Fundstück der Woche: Theologischer Offenbarungseid

Lesezeit: ~ 4 Min.

Von einem erstaunlich realistischen Beitrag einer Theologin über die Bedeutungslosigkeit des christlichen Glaubens in Bezug auf die Corona-Krise wurde jetzt auf der offiziellen katholischen Webseite katholisch.de veröffentlicht.

Der Artikel fasst die Meinung der Pastoraltheologin Christiane Bundschuh-Schramm zusammen. Frau Bundschuh-Schramm stellt fest, dass christlicher Glaube kaum zur Bewältigung der Corona-Krise beitragen könne.

Wohl um ihren (Be)ruf als Theologin nicht ganz zu ruinieren, definiert sie jedoch in gewohnt theologischer Manier erstmal den Wahrheitsbegriff zur völligen Beliebigkeit um:

„Die Glaubenshoffnung auf Auferstehung, individuell oder kollektiv, kann Wahrheit enthalten, aber nicht in einem wörtlich verstandenen Sinn.
(Quelle dieses und der folgenden Zitate: katholisch.de: Theologin: Christliche Antworten auf Corona sind nicht plausibel)
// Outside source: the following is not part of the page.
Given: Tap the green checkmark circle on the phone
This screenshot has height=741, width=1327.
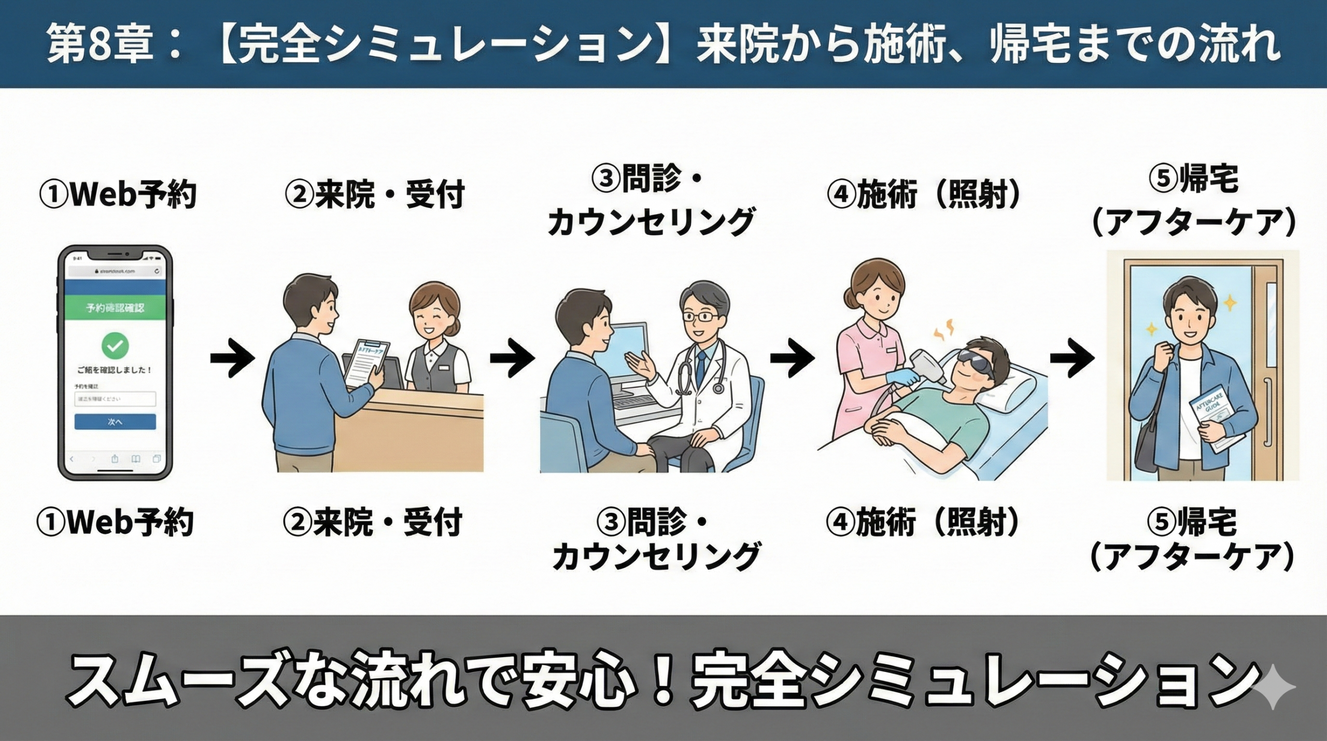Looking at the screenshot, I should point(115,345).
…kann Wahrheit enthalten, aber nicht in einem wörtlich verstandenen Sinn? Also nur ein bisschen gelogen? Oder zwar frei erfunden, aber trotzdem für wahr gehalten? Infwiefern können „christliche Antworten“ überhaupt plausibel sein?
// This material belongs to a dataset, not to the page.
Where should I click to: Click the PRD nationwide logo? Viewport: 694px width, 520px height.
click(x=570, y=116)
Es handelt sich um Mythologie…

Und dann präzisiert die Autorin:

Es handelt sich um Mythologie“, meint die Pastoraltheologin. Genau dies werde „nicht ehrlich eingestanden, sondern verschleiert“, so Bundschuh-Schramm […]

Not in ServiceNun könnte man Frau Bundschuh-Schramm zugute halten, dass sie diesen Umstand hier sicher deutlicher ausgedrückt hat als das verkündigende Berufschristen gemeinhin tun.
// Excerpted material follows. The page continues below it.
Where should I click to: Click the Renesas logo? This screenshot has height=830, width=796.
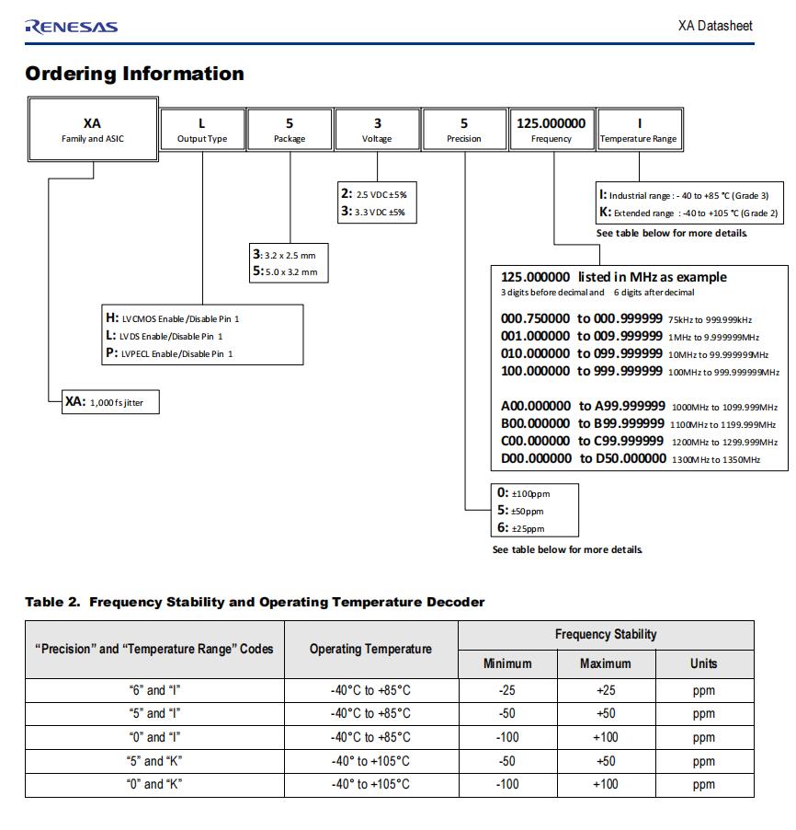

Deren Einkommen ja noch direkter davon abhängt, dass sie ihr Heilsprodukt noch an den Mann/ die Frau/ das Kind bekommen. Als das bei Theolog*innen der Fall ist. Die sich vermutlich auch dann noch mit der Lösung religiöser Pseudoprobleme beschäftigen werden, wenn die Kirche den flächendeckenden, regelmäßigen Gottesdienst mangels Nachfrage ganz eingestellt haben wird.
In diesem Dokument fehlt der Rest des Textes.